Kevin McCarthy disavows the 30% national sales tax he promised a vote on to win the House Presidents’ race
Among the things House Speaker Kevin McCarthy (R-Calif.) promised a group of 20 hard-right supporters in order to win the president’s gavel was a vote on legislation that would scrap the system internal revenue and the US tax system and replace it with a 30% national sales tax. Rep. Buddy Carter (R-Ga.) has already filed legislation for this “fair tax law,” but McCarthy told reporters on Tuesday, he opposes the bill.
McCarthy is not alone. Three GOP congressmen from New York’s swing districts have already pledged to vote against it, condemning the long-term legislation.

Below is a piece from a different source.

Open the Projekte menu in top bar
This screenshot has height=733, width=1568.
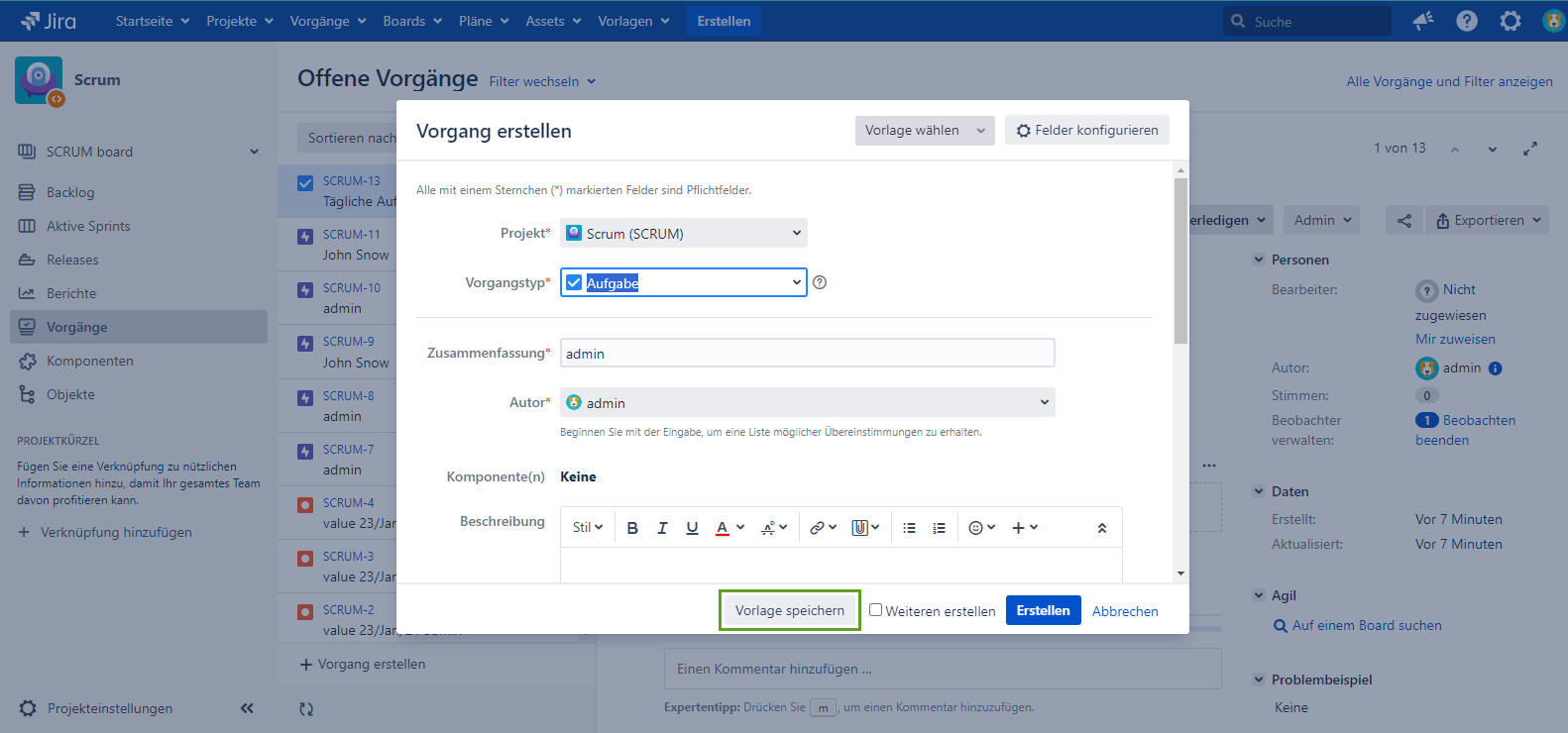pos(240,21)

Anti-tax activist Grover Norquist called the high national sales tax a “political gift for [President] Biden and the Democrats,” told Semafor that the Tax Fairness Act is “the first significant problem created for the Republican Party by the 20 people who thought there was no downside to the approach that they adopted”. The Wall Street Journal the editorial board agreed and suggested that if “Carter and other supporters insist on a masochistic vote, the GOP could invoke the Freedom Caucus’ ‘lawful order’ demand and kill the Fair Tax in the Ways and Means Committee. .”

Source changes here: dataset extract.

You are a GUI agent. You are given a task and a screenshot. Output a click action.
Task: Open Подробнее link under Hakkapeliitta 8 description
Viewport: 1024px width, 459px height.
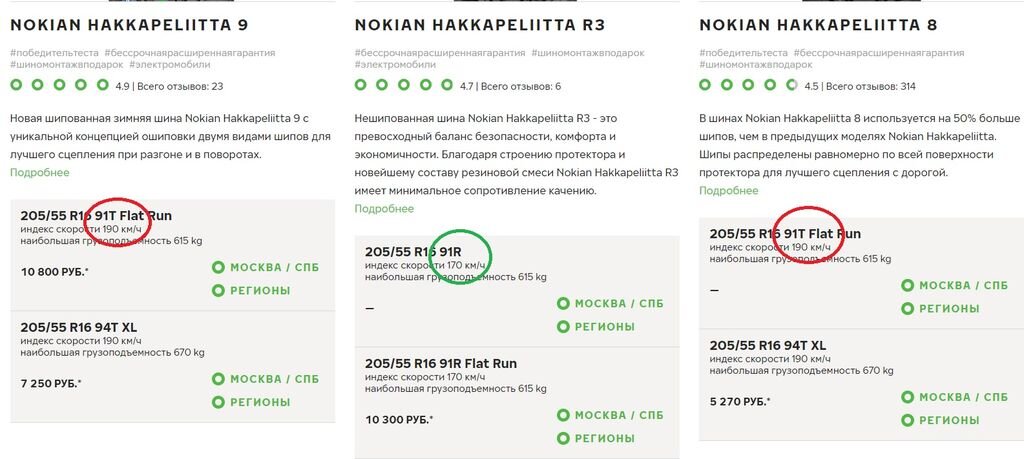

And that’s the approach McCarthy and his allies are taking, Axios reports. “Any member’s legislative proposal should go through committee in the regular order, have hearings, be annotated and subject to amendments,” said Rep. French Hill (R-Ark.), One of McCarthy’s negotiators. Extremists may believe they were promised a floor vote on the bill, Axios reports, but top Republicans say McCarthy has only pledged to give the bill a committee hearing.

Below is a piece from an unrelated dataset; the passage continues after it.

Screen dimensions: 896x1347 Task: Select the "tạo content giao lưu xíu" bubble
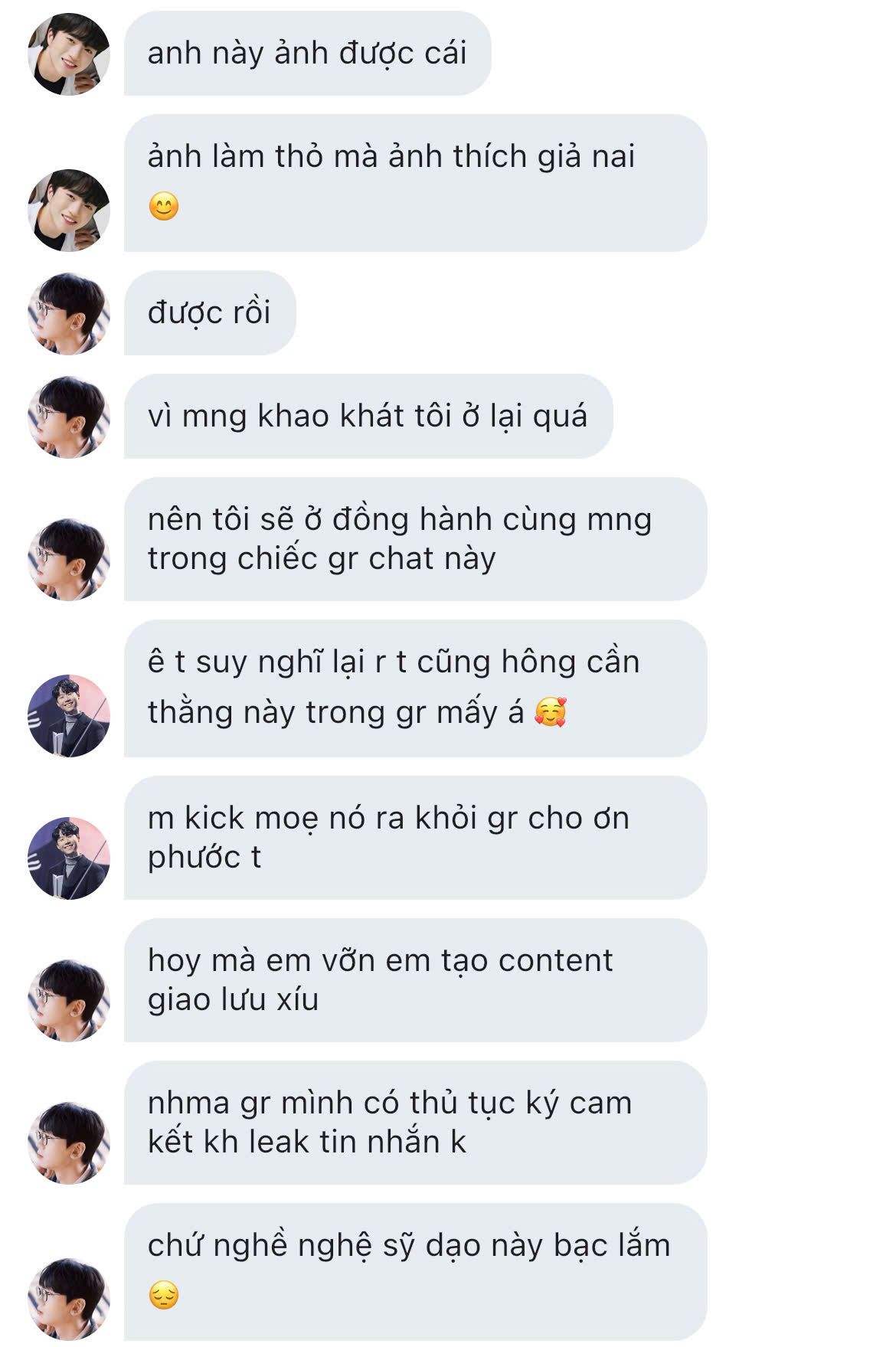[x=415, y=980]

Replacing all current federal taxes with a national sales tax “is not a new idea,” or a popular idea, notes CNN. An independent analysis of a similar national sales tax in 2011 “found that, on average, most income groups would pay more tax than they did under the federal tax system at the time – with the exception of the top 5% who would benefit from a tax reduction. Unsurprisingly, “outside the deepest trenches of conservatism, a 30% sales tax is mostly seen as an obvious political loser,” Semafor adds. “Democrats, for their part, find it hard to believe their luck that their opponents can get attached to it.”